In November 1296, the Delhi Sultanate ruler Alauddin Khalji sent an expedition to conquer Multan. His objective was to eliminate the surviving family members of his predecessor Jalaluddin Khalji, whom he had assassinated to usurp the throne of Delhi. Multan was governed by Jalaluddin's eldest son Arkali Khan. Alauddin's generals Ulugh Khan and Zafar Khan besieged Multan for around two months. They managed to gain control of the city after Arkali Khan's officers defected to their side. The surviving family members of Jalaluddin were imprisoned, and later, several of them were either blinded or killed.

== Background ==

Alauddin had become the ruler of the Delhi Sultanate after assassinating his father-in-law Jalaluddin. Multan, which was located in the Punjab region to the north-west of Delhi, was under the control of Jalaluddin's eldest son Arkali Khan. Jalaluddin's widow (the former queen or Malka-i-Jahan) and his younger son Ruknuddin Ibrahim had taken shelter in Multan after fleeing Delhi. After strengthening his control over Delhi, Alauddin decided to conquer Multan and eliminate the surviving family of Jalaluddin.

== Siege of Multan ==

Alauddin himself did not lead an expedition to Multan, as it was important for him to remain in Delhi to keep control of the recently gained throne. Instead, he sent an army led by Ulugh Khan and Zafar Khan to Multan in November 1296. This army, which had 30,000-40,000 soldiers, besieged Multan immediately after reaching the town.

Arkali Khan had anticipated Alauddin's invasion, and was adequately prepared for the siege. However, after two months of being besieged, his kotwal (fort commander) and some leading citizens were convinced that Alauddin's forces would ultimately emerge victorious. Therefore, they deserted Arkali Khan, and joined Alauddin's forces.

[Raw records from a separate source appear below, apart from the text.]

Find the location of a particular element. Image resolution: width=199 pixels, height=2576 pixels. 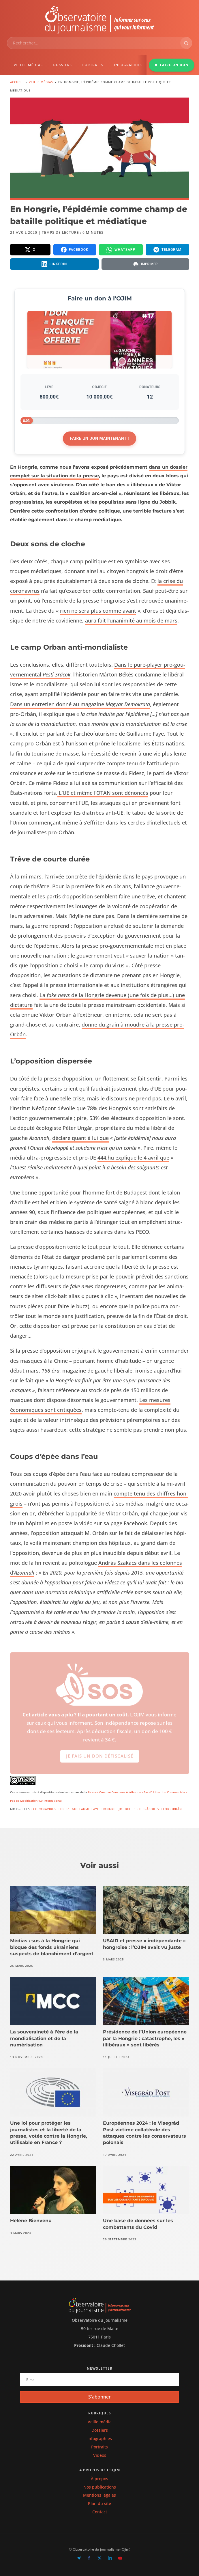

Contact is located at coordinates (99, 2512).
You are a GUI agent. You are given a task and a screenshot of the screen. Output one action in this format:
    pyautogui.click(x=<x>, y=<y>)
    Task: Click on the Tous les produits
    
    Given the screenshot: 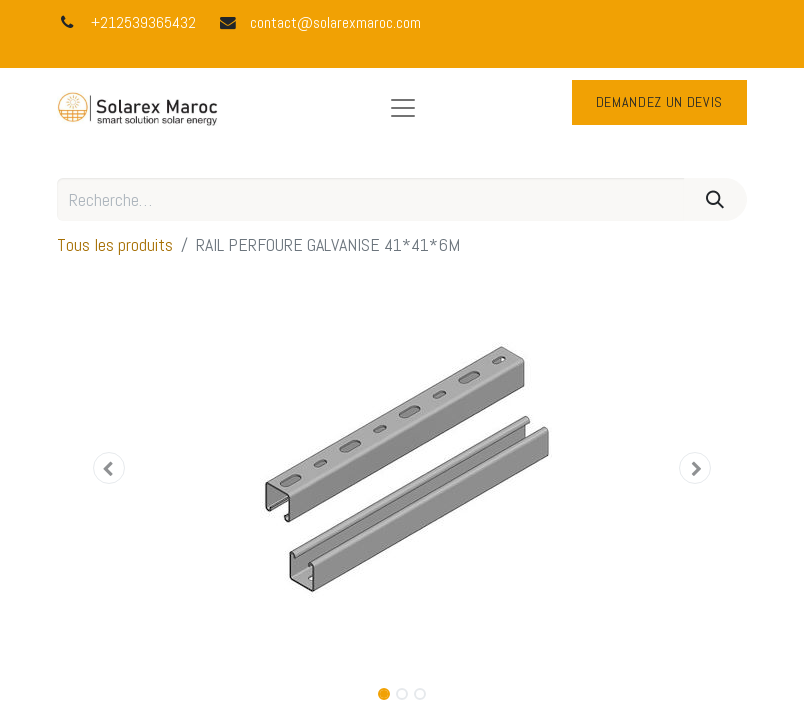 What is the action you would take?
    pyautogui.click(x=115, y=244)
    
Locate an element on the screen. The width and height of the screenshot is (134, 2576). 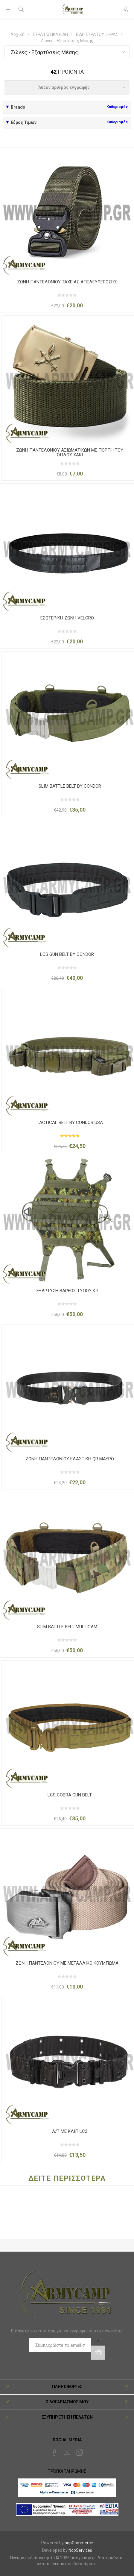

A dejected Arkali Khan then sought help of Shaikh Ruknuddin, who engineered a truce between the warring parties. Shaikh Ruknuddin took Arkali Khan and his younger brother Ruknuddin Ibrahim to Ulugh Khan's camp. Ulugh Khan received them with dignity. At Shaikh Ruknuddin's request, Alauddin's generals promised not to harm the prisoners. However, they did not keep their promise after occupying Multan. Jalaluddin's family and the nobles supportive of them were taken into custody.

== Aftermath ==

After taking control of Multan, Ulugh Khan and Zafar Khan marched to Delhi with the prisoners. Meanwhile, Alauddin dispatched Nusrat Khan from Delhi, with instructions to punish the prisoners. Nusrat Khan met the contingent returning from Multan at Abohar. He blinded Jalaluddin's sons Arkali Khan and Ruknuddin Ibrahim, and later imprisoned them at Hansi. Their loyal officers Ulghu (or Malik Alghu) and Malik Ahmad Chap were also blinded, and Arkali Khan's sons were killed. Jalaluddin's widow (the former Malka-i-Jahan) and other ladies of the harem were brought to Delhi along with Ahmad Chap. These surviving prisoners were kept under surveillance at Nusrat Khan's house in Delhi. Alauddin appointed Nusrat Khan as his wazir (prime minister) shortly after the conquest of Multan.